- ABOUT THIS EXERCISE -
The line containing "You are a computer-use agent. Screen" marks the end, so write out exactly every line from the top of the entries below through that one.

(Stored items)
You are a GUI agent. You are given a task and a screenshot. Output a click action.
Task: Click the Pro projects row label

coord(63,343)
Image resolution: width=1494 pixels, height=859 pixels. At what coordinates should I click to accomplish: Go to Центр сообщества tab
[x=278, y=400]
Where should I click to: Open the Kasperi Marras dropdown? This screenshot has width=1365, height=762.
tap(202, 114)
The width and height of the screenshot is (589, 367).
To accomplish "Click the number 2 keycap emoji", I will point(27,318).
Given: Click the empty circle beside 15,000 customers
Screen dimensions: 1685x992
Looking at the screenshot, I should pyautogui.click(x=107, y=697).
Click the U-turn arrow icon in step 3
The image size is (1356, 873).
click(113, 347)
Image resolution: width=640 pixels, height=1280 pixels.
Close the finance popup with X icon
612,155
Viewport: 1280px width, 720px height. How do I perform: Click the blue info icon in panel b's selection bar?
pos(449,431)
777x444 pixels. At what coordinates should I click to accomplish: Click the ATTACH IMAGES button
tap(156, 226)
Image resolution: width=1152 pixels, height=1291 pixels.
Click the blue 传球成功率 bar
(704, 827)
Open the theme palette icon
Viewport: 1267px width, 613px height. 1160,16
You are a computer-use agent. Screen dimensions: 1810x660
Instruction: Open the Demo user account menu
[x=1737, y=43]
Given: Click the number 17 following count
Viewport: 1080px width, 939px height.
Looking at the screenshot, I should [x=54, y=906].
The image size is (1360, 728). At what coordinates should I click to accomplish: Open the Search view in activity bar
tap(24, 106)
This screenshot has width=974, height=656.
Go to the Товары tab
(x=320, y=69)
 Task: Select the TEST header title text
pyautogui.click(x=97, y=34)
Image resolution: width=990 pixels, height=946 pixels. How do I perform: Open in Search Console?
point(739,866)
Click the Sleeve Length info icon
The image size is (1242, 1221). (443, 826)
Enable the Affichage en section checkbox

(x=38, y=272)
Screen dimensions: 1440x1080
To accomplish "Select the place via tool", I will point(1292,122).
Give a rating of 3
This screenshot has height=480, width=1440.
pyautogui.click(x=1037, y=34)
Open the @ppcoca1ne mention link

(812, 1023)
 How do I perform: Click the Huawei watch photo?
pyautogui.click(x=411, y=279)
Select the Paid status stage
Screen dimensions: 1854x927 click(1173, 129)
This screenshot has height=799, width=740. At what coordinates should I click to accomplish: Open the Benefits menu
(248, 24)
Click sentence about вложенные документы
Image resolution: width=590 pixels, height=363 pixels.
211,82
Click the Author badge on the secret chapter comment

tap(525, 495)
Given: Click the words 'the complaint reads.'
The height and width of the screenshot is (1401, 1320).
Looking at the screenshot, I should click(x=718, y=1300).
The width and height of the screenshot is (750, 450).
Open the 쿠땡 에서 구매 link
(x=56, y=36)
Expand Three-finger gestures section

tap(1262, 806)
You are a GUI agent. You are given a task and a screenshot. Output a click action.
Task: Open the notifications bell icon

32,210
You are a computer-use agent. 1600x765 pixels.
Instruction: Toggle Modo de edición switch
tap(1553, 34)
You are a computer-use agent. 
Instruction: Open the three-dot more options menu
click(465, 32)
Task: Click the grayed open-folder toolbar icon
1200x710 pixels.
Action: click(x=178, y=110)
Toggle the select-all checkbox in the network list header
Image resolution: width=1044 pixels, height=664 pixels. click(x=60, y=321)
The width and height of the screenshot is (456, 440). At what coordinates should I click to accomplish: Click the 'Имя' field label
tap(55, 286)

- SOLUTION BELOW -
You are a GUI agent. You are given a task and a screenshot. Output a click action.
Task: Click the Pro projects row label

coord(63,343)
Image resolution: width=1494 pixels, height=859 pixels. At what coordinates should I click to accomplish: Go to Центр сообщества tab
[x=278, y=400]
Where should I click to: Open the Kasperi Marras dropdown? This screenshot has width=1365, height=762.
tap(202, 114)
The width and height of the screenshot is (589, 367).
To accomplish "Click the number 2 keycap emoji", I will point(27,318).
Given: Click the empty circle beside 15,000 customers
Screen dimensions: 1685x992
Looking at the screenshot, I should pyautogui.click(x=107, y=697).
Click the U-turn arrow icon in step 3
The image size is (1356, 873).
click(113, 347)
Image resolution: width=640 pixels, height=1280 pixels.
Close the finance popup with X icon
612,155
Viewport: 1280px width, 720px height. How do I perform: Click the blue info icon in panel b's selection bar?
pos(449,431)
777x444 pixels. At what coordinates should I click to accomplish: Click the ATTACH IMAGES button
tap(156, 226)
Image resolution: width=1152 pixels, height=1291 pixels.
Click the blue 传球成功率 bar
(704, 827)
Open the theme palette icon
Viewport: 1267px width, 613px height. 1160,16
You are a computer-use agent. Screen dimensions: 1810x660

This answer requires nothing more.